2003 Innovator Awards

Editor's Note:
In this month's Reader to Reader section, Paul Munkenbeck, third runner-up in SQL Server Magazine's 2003 Innovator Awards contest, shares his winning solution. Paul is a Senior Database Consultant for Maritz Europa Ltd. in Marlow, England.

XML Gives Me a Green Light (and Orange…and Red)!


After I designed and built a SQL Server 2000 application to capture details of server-service availability, I needed to publish reports showing hours of actual availability compared to target hours. SQL Server's XML support gave me the ability to make these reports flexible, effective, and colorful, and it saved programming resources and gave me fewer lines of code to maintain.

The SQL Server application I designed examines server event logs and selects records that show the startup or shutdown of a service such as SQL Server or Windows. From the timestamp on the event-log entries, the application calculates the length of time a service has been up or down. Each service has two availability targets: one that covers core business hours and one for 24 x 7 uptime. Various stored procedures produce reports showing the availability of individual services or groups of services measured against these two targets. These reports are important for showing compliance with our service-level agreements.

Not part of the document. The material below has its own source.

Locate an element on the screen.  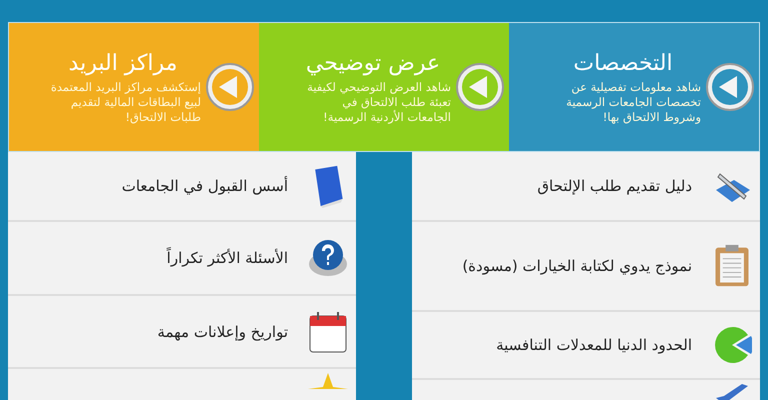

Examining the reports for services that had failed a target was tedious. I needed a "traffic-light" system to highlight problem services: red if the service missed the core business-hours target, orange if it missed the 24 x 7 target, and a soothing green for "all targets met." I didn't have any programming resources for developing or maintaining this solution in Visual Basic (VB) or ASP, but I had SQL Server 2000's XML support.

Using the FOR XML clause, I had no trouble converting the stored procedures to output XML. By configuring SQL XML Support in IIS, I could use template files to call the stored procedures and associate each template with an Extensible Stylesheet Language (XSL) style sheet. The style sheet reformats the resulting XML into an HTML table. It also examines each row of XML and adds an appropriate HTML color tag based on a comparison of the actual availability figures against the targets. The final result is a standard HTML document containing an easy-to-read color-coded report like the one that Figure 1 shows.

People on my team can open the new report in a browser and scan it visually in seconds rather than minutes. Because we have to perform this task daily, this solution has saved several hours during the year. The final output is standard HTML, so I can save the results and download it to my handheld device. Because the color-coding is applied as the last step, I can format all reports this way, regardless of any filtering or aggregation. Finally, because XSL is such a powerful tool, this solution achieves the desired result in fewer than fifty lines of code and has needed no developer resources for maintenance.